Despite all these successes of Deep Learning in human cognitive functions such as speech and vision, there was no real solution to use CNN’s for written language. Until 2013, when Tomas Mikolov proposed a CNN text representation schemes for written language named Word2Vec. Word2Vec is based on the analysis of 3 billion running words (!) and provided the research field a great tool to represent written language in neural network architectures.
Recent research towards a variety of machine learning problems related to eDiscovery at ZyLAB and the University of Maastricht shows that using Deep Learning and Word2Vec on written language classification problems, consistently outperforms not only all other machine learning algorithms, but also humans.
Calculation times are still a bit problematic, as they are 200 times slower (without using GPU’s or other special hardware) than other machine learning algorithms.
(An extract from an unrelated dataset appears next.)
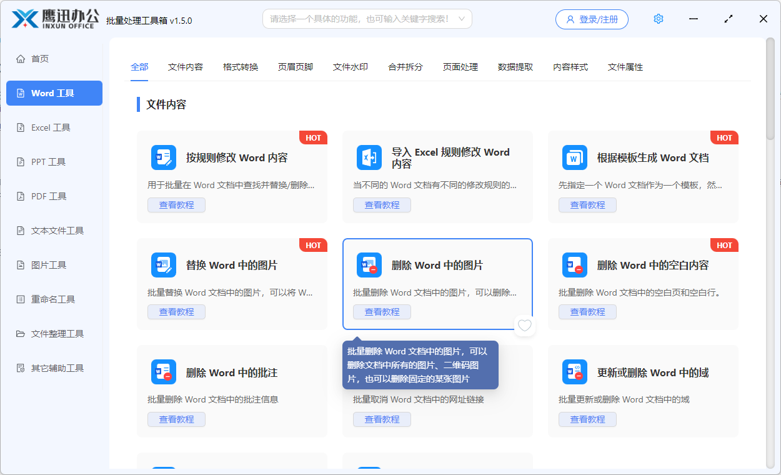The height and width of the screenshot is (475, 781).
Task: Open the 删除 Word 中的批注 tool icon
Action: tap(163, 372)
But the superior results, announcements of hardware development for dedicated Deep Learning chips and scientific research focused on finding more efficient algorithms to train CNN’s give us hope that this problem will be solved soon.
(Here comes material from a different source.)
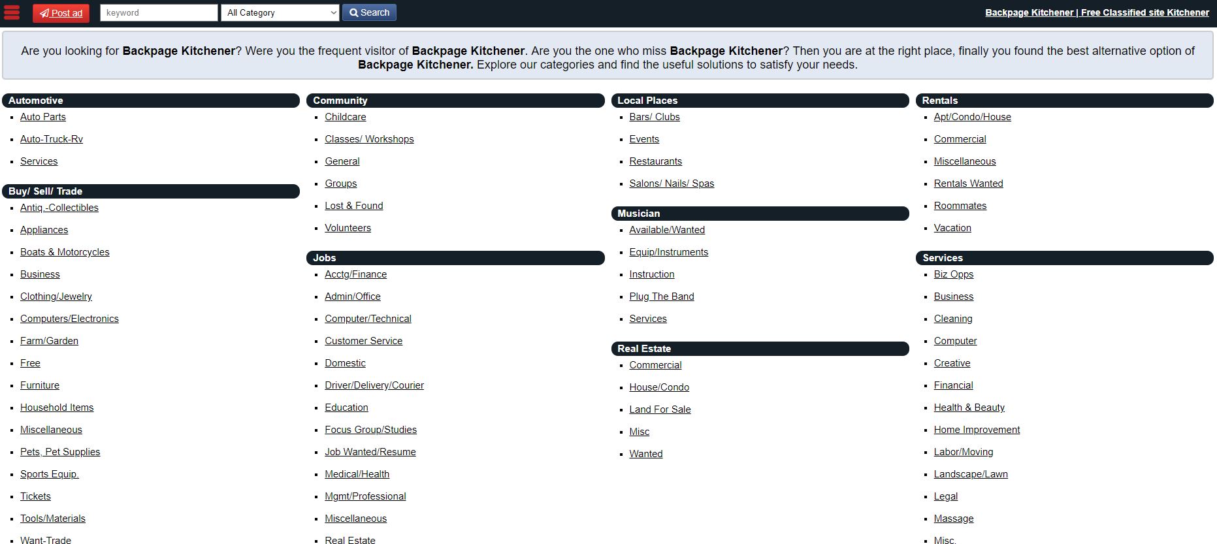1217x544 pixels.
Task: Browse Pets, Pet Supplies category
Action: tap(60, 452)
So, is the Deep Learning approach superior and can we forget about everything else? Now quit yet, there are still a few conceptual problems related to CNN’s which have not gone away. I quote from my thesis in 1993:
“If one applies neural technology to an application, it either works, or it does not work. It is impossible to patch the model for certain exceptions, which can be done in a sequential algorithm. … it is hard to say which neuron is responsible for which action (the credit assignment problem).”
Therefor, there is still enough room for research in better understanding how and why deep learning works. Especially for the acceptance of Artificial Intelligence solving important tasks in our society, this kind of understanding is essential.
But, I strongly believe that this 3rd revival of neural networks will bring us what we have been looking for since the early 1940’s. There are many problems in eDiscovery which use machine learning techniques that we can probably solve better by using Deep Learning; some examples are Technology Assisted Review, Concept Search, Semantic Clustering, Privileged Detection, Automatic Redaction (also for GDPR purposes), Information Extraction for better internal investigations and maybe even a few other applications we have not even thought about yet. These are (again) exiting times!
Let me close with one of my postulations from 1993 after a quote from Frederick Jelinek, one of the pioneers of data driven machine learning in the late 70’s:
“The only good data is more data”
Which is exactly what we have in abundance these days!